GIVEN PASSAGE
>> START
Welcome to a new installation of tutorials! In “AI Artifacts”, we’ll take a closer look at Artificial Intelligence (AI), Machine Learning (ML), and Neural Networks (NN). In turn, we’ll look at what each of these topics entails and we’ll go through some specific examples of each. Let’s start with some high-level definitions:
- Artificial Intelligence (AI): A broad field within the realm of computer science in which processes run on a computer system mimick human intelligence.
- Machine Learning (ML): A computer system or program capable of adapting and learning from a dataset to solve a problem without following an explicit set of instructions.
- Neural Network (NN): A specific type of problem solving technique in which a computer is modeled on the human brain and nervous system.
From these definitions, we first notice that AI is an extremely broad field encompassing all of ML, NN, and DL much like a Matryoshka doll:
Artificial Intelligence (AI)
Based on the extremely broad definition of Artificial Intelligence, we quickly realize that AI encompasses much more than ML, NNs, and deep learning. In fact, these sub-topics represent a very small subset of AI. For instance, let’s say we are handed a photograph and are asked to find the straight lines in an image:
In this image, the straight repetitive lines could be found through a number of techniques, including X- and Y-direction gradients, Fourier transforms, or template matching. Although these accomplish the same feat as a human finding the same lines, none of these techniques involves machine learning or neural networks. If we further reduce this logic, we could say that even the most mundane computer tasks could be labeled as AI — just as a human can add 2 and 2 to get 4, the “add” function in any program could achieve the same result. Since human intelligence is mimicked in this situation, it is argued that addition on a computer is also a form of artificial intelligence.
>> END
WORK INSTRUCTIONS
a – According to the passage on artificial intelligence, which techniques could find the straight repetitive lines in the image?
b – Write out the passage on artificial intelligence word for word, starting at "Welcome to a" and ending at "mimick human intelligence.".
The data after this point is not needed here.

MATERIAL PROVIDED
>> START
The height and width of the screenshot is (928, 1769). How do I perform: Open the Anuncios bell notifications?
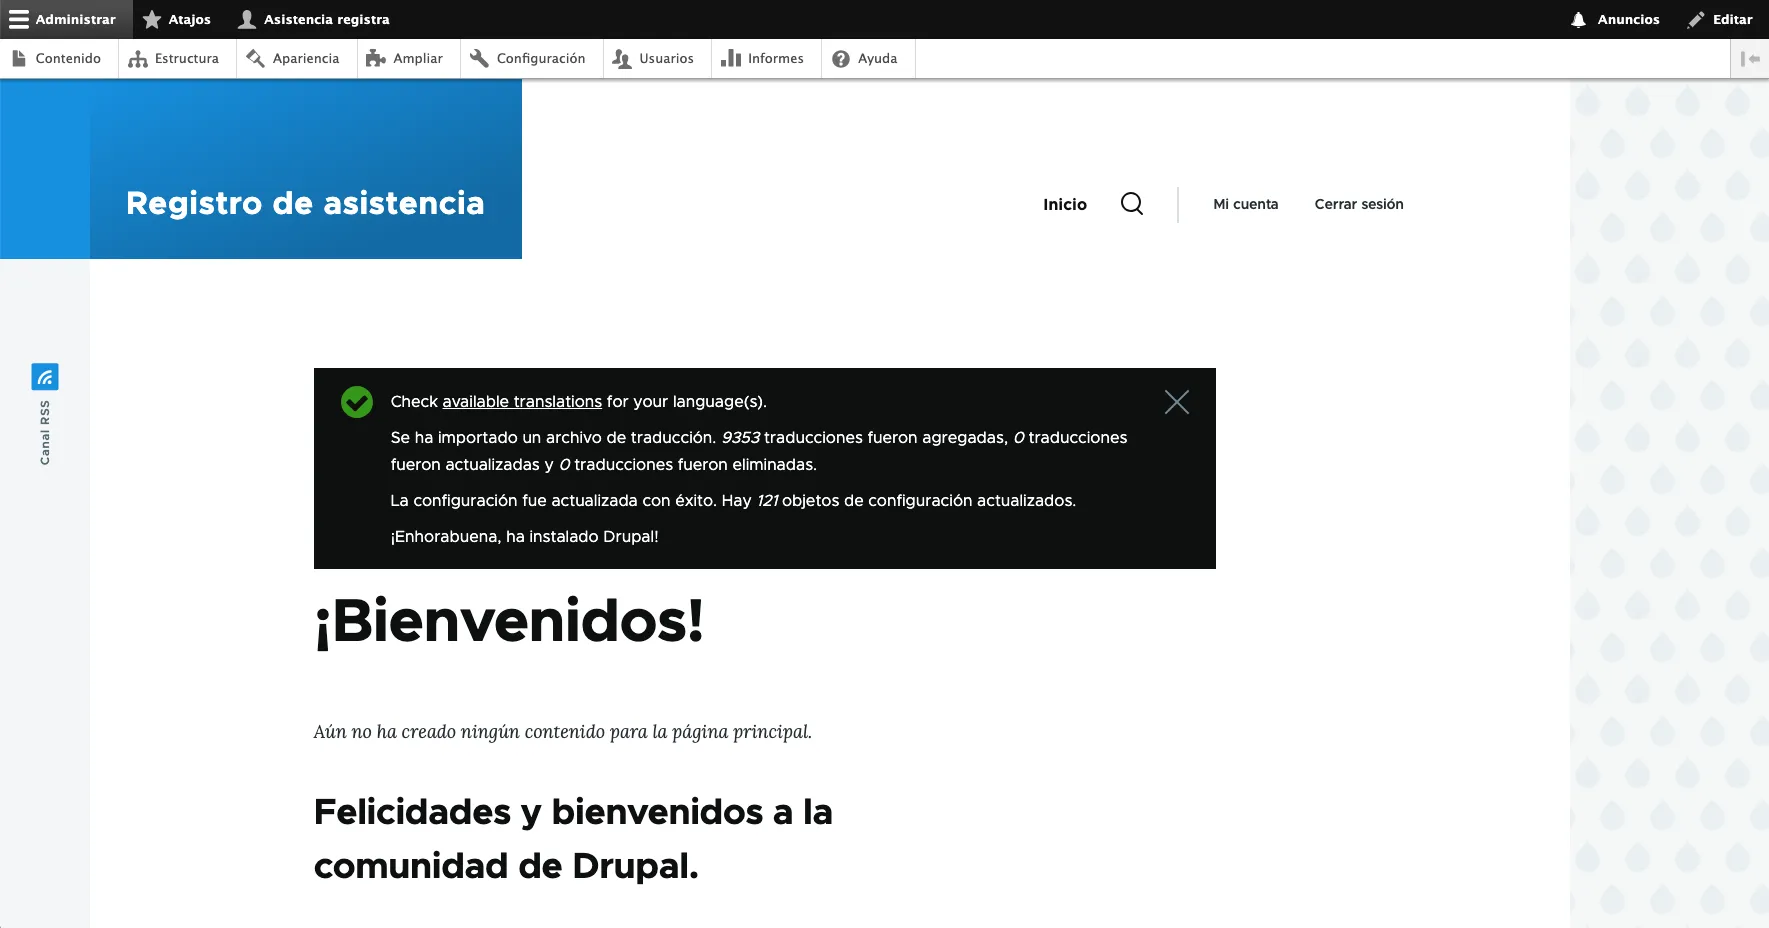pyautogui.click(x=1615, y=19)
>> END
ANSWERS TO THE EXERCISE
a – X- and Y-direction gradients, Fourier transforms, or template matching.

b –
Welcome to a new installation of tutorials! In “AI Artifacts”, we’ll take a closer look at Artificial Intelligence (AI), Machine Learning (ML), and Neural Networks (NN). In turn, we’ll look at what each of these topics entails and we’ll go through some specific examples of each. Let’s start with some high-level definitions:
- Artificial Intelligence (AI): A broad field within the realm of computer science in which processes run on a computer system mimick human intelligence.